A 30ª Parada do Orgulho LGBT+ em São Paulo utilizou cores nacionais em seu desfile em 2026, tendo como tema central a defesa dos direitos e a importância do voto. O evento, que ocorre na Avenida Paulista, também registrou queda no número de marcas patrocinadoras e enfrenta resistência de um projeto de lei municipal.
A organização do evento elegeu a defesa dos direitos da comunidade LGBT+ e a importância do voto como tema central para a edição de 2026. Segundo assistentes sociais e psicólogos presentes, a utilização das cores do Brasil na Parada simboliza a ideia de que o país é de todas as cores e que todos os direitos devem ser respeitados. Um dos organizadores, Nelson Matias Pereira, preside a Associação da Parada do Orgulho LGBT.

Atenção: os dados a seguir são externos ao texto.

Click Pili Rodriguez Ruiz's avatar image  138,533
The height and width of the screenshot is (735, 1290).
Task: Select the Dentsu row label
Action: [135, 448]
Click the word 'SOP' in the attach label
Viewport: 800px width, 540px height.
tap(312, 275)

Apesar do foco político, a edição de 2026 apresentou desafios financeiros. A Associação calculou que a saída de grandes empresas patrocinadoras causou uma queda de 60% na receita entre 2025 e 2026. O evento contou com apenas três empresas apoiadoras neste ano, em comparação com 12 marcas no ano anterior. O número de trios elétricos desfilantes também foi reduzido.
Além da retração de investimentos corporativos, a Parada enfrenta pressão política local. Um projeto de lei aprovado em primeira votação na Câmara de Vereadores da capital paulista tenta proibir eventos que façam alusão ou fomentem práticas LGBT+, impondo restrições de classificação indicativa e multas.